## Task directions
Each line of the data below from the one holding "Image resolution: width=1920" to the one holding "Task: Select the Popup behavior option", inclusive, is to be reproduced exactly; no other line belongs in the answer.

(Stored items)
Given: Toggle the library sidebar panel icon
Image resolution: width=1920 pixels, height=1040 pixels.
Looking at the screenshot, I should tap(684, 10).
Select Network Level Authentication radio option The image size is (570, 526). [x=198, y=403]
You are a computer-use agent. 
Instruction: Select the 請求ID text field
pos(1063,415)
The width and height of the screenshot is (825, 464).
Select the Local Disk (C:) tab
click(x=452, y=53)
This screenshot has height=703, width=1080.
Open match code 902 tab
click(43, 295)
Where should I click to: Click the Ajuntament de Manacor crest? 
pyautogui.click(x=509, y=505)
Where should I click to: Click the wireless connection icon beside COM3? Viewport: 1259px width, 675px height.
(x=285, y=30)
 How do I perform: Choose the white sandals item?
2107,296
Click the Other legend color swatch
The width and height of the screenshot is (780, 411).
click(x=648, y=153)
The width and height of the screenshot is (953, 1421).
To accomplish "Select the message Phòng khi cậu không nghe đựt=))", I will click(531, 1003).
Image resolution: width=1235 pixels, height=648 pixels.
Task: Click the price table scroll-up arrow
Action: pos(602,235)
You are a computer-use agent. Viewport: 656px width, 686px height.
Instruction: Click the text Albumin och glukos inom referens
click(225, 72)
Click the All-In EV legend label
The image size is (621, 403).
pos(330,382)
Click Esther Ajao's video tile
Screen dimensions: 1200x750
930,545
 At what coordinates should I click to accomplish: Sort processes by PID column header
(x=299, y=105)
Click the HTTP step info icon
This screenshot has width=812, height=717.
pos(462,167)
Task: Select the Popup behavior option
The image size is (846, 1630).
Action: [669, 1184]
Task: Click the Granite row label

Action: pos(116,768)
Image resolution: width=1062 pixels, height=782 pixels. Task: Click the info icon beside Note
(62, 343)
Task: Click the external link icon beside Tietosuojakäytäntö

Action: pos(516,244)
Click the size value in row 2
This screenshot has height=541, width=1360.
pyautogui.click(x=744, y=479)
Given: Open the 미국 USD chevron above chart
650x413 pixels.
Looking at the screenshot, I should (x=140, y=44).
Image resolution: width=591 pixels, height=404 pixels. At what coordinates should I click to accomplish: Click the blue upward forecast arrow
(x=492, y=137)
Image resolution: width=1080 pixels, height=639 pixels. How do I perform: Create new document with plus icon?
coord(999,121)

## Worked solution
Image resolution: width=1920 pixels, height=1040 pixels.
Looking at the screenshot, I should tap(684, 10).
Select Network Level Authentication radio option The image size is (570, 526). [x=198, y=403]
You are a computer-use agent. 
Instruction: Select the 請求ID text field
pos(1063,415)
The width and height of the screenshot is (825, 464).
Select the Local Disk (C:) tab
click(x=452, y=53)
This screenshot has height=703, width=1080.
Open match code 902 tab
click(43, 295)
Where should I click to: Click the Ajuntament de Manacor crest? 
pyautogui.click(x=509, y=505)
Where should I click to: Click the wireless connection icon beside COM3? Viewport: 1259px width, 675px height.
(x=285, y=30)
 How do I perform: Choose the white sandals item?
2107,296
Click the Other legend color swatch
The width and height of the screenshot is (780, 411).
click(x=648, y=153)
The width and height of the screenshot is (953, 1421).
To accomplish "Select the message Phòng khi cậu không nghe đựt=))", I will click(531, 1003).
Image resolution: width=1235 pixels, height=648 pixels.
Task: Click the price table scroll-up arrow
Action: pos(602,235)
You are a computer-use agent. Viewport: 656px width, 686px height.
Instruction: Click the text Albumin och glukos inom referens
click(225, 72)
Click the All-In EV legend label
The image size is (621, 403).
pos(330,382)
Click Esther Ajao's video tile
Screen dimensions: 1200x750
930,545
 At what coordinates should I click to accomplish: Sort processes by PID column header
(x=299, y=105)
Click the HTTP step info icon
This screenshot has width=812, height=717.
pos(462,167)
Task: Select the Popup behavior option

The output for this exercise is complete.